An innocent balloon can become a hazard, and an eyesore, in the natural environment. (Photos courtesy Christine Suter)

Did you know that balloons are one of the most frequently found items at beach cleanups and by boaters?

What goes up must come down. Every helium-filled balloon released into the air returns to the ground or the sea to become litter.

Every part of the balloon, from the latex or mylar to the ribbon, can be harmful to wildlife. Even so-called biodegradable balloons are not truly biodegradable and will only break apart into smaller pieces that can be ingested by animals.

An animal can easily choke on a balloon or pieces of it can become lodged in its digestive system, preventing it from processing food. It’s easy enough for a human to mistake a balloon floating in the water for a jellyfish, so you can imagine how a hungry turtle can mistake a balloon for its next meal.
Furthermore, animals, especially birds, can become entangled in the ribbons that are attached to balloons.

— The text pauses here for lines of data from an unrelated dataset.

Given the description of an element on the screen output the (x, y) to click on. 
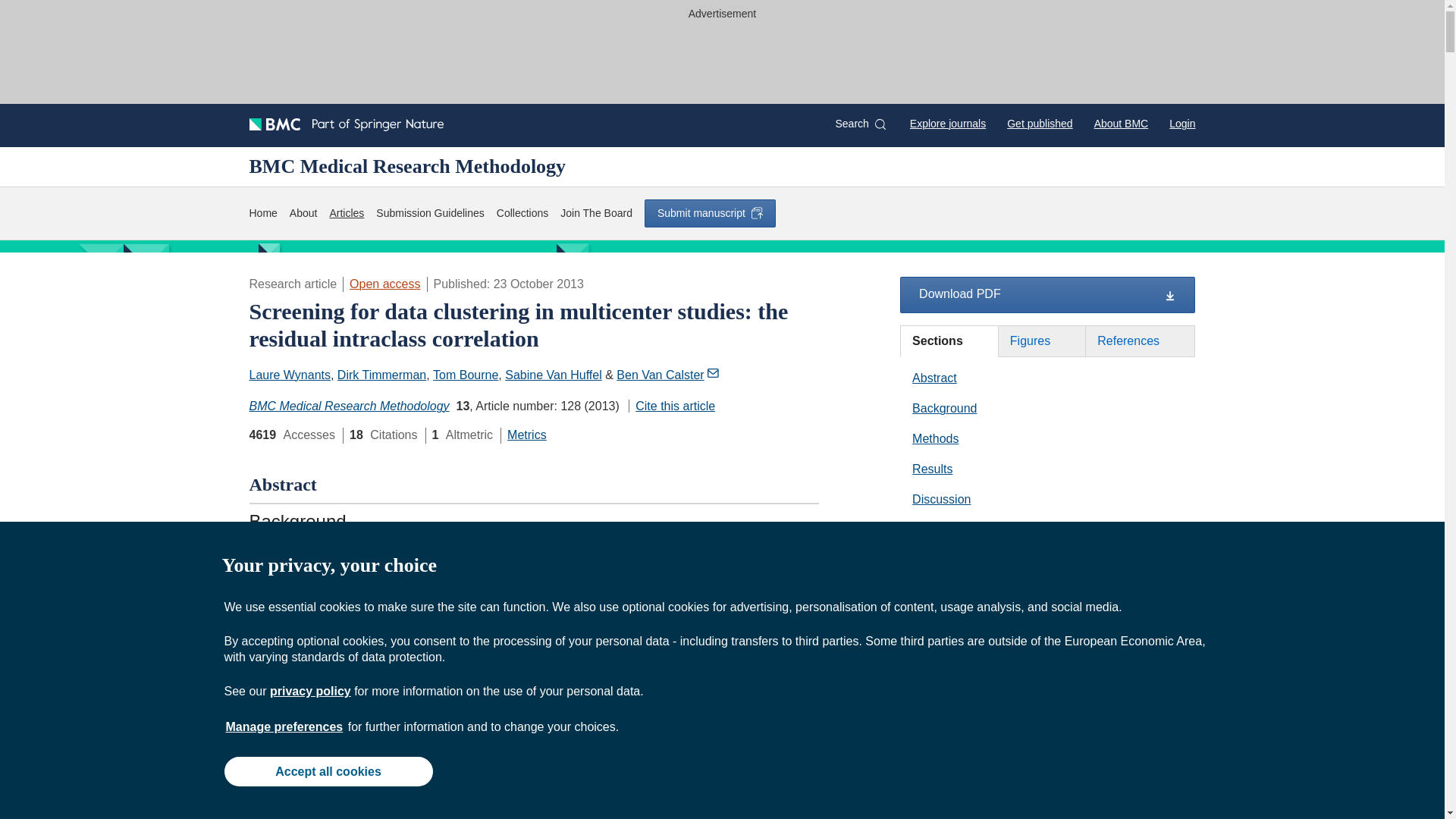
Login (1182, 123)
Submission Guidelines (429, 212)
Manage preferences (284, 726)
Join The Board (595, 212)
Submit manuscript (710, 212)
privacy policy (309, 690)
Open access (384, 283)
Search (859, 123)
About BMC (1121, 123)
Dirk Timmerman (381, 374)
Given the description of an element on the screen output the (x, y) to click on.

Suffolk County and numerous states and municipalities have banned the intentional release of balloons into the atmosphere.
There is currently a bill pending in the New York State Legislature to ban the intentional release of any helium or lighter than air balloons starting in January of 2023.

Choose bubbles or some other safe way to celebrate. The waterways and the animals who live there will thank you for it.